The key advantages of My Photo Stream over iCloud Photos are that My Photo Stream is completely free and the storage it uses doesn’t count against your iCloud limits.

On a pure price basis then, My Photo Stream wins. However, it suffers from other limitations that make it less compelling:

  • My Photo Stream stores your photos on your iOS devices in a lower resolution to save space and transmission time. On the Mac, however, your photos download in full resolution. In contrast, iCloud Photos lets you choose on each device whether you want original images or optimized versions to save space—full-resolution originals are always stored in iCloud itself.

  • My Photo Stream manages only the last 30 days of photos and only the last 1000 photos. That’s fine for just transferring photos from your iPhone to your Mac for permanent storage, but your other devices will be able to display only your most recent photos. iCloud Photos stores all your photos as long as you have sufficient space.

  • When you edit a photo while using My Photo Stream, the edits apply only to the photo you edited, not to versions synced with other devices. With iCloud Photos, all edits you make—on any of your devices—sync to all the rest of your devices.

Supported Formats

There’s another big gotcha with My Photo Stream. It supports only photos and images in JPEG, PNG, and TIFF formats, plus most raw formats. That doesn’t sound terrible until you realize that it doesn’t include Live Photos or any video formats. That’s right—My Photo Stream won’t sync your Live Photos or videos from your iPhone to your Mac at all! You’ll have to move them over manually in some other way.

In comparison, iCloud Photos supports the same still image formats as My Photo Stream and adds GIF, HEIF, and more raw formats, along with Live Photos. Plus, it supports MP4 and HEVC videos. In other words, iCloud Photos will sync all your images and videos, regardless of format.

Supported Devices

Finally, My Photo Stream works on the Mac, iPhone, iPad, iPod touch, and Apple TV, and with Windows-based PCs. iCloud Photos extends that list to include the Apple Watch and the iCloud.com Web site. Apple Watch support likely isn’t a dealbreaker for most people, but it can be useful to be able to see all your photos in a Web browser on any computer.

Making the Choice

Technically speaking, you can have both My Photo Stream and iCloud Photos turned on. However, if you’re using iCloud Photos, My Photo Stream doesn’t get you anything, so you should turn it off.

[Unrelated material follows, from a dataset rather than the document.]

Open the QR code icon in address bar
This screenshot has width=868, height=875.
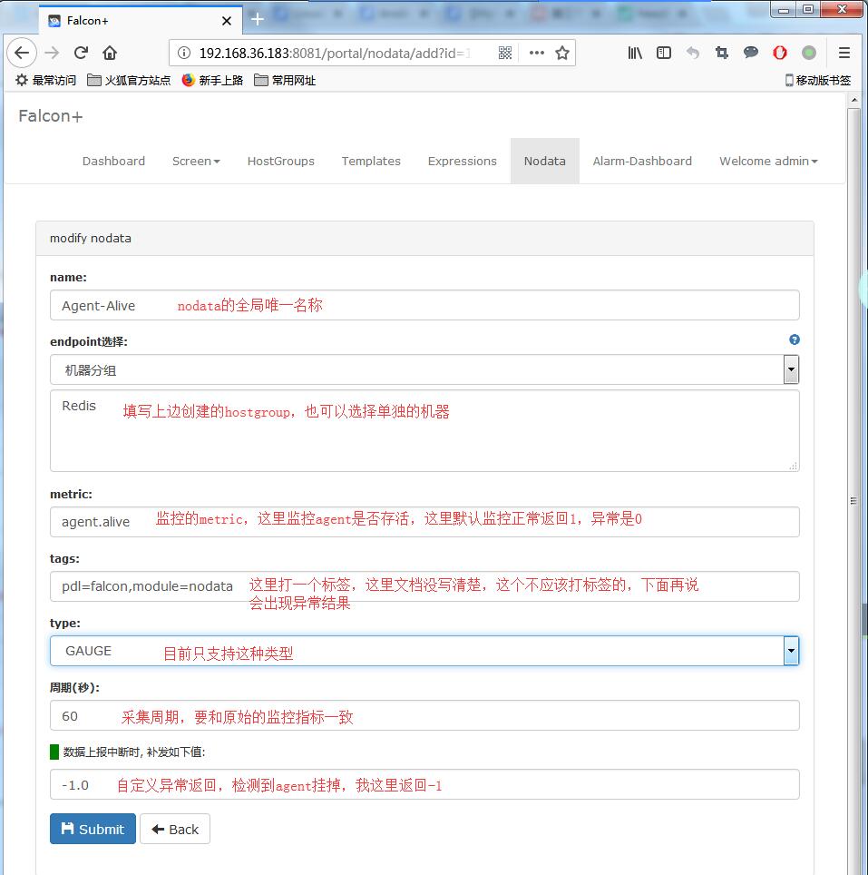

If you’re trying to save money and have more than 5 GB of photos, My Photo Stream works to bring most of your iPhone photos down to your Mac for permanent storage in the Photos app. Just beware that it won’t sync your Live Photos or videos, and any other iOS devices you have will be limited to seeing the last 30 days or 1000 photos.

For most people, though, iCloud Photos is the way to go. It’s easily worth $12 or $36 per year for 50 GB or 200 GB of storage, it syncs all your photos and videos among all your devices, and it even syncs edits.

If you need some assistance or step by step instructions please don’t hesitate to pay us a visit. We would be happy to help.

(Featured image based on originals by Jon Tyson on Unsplash and OpenClipart-Vectors from Pixabay)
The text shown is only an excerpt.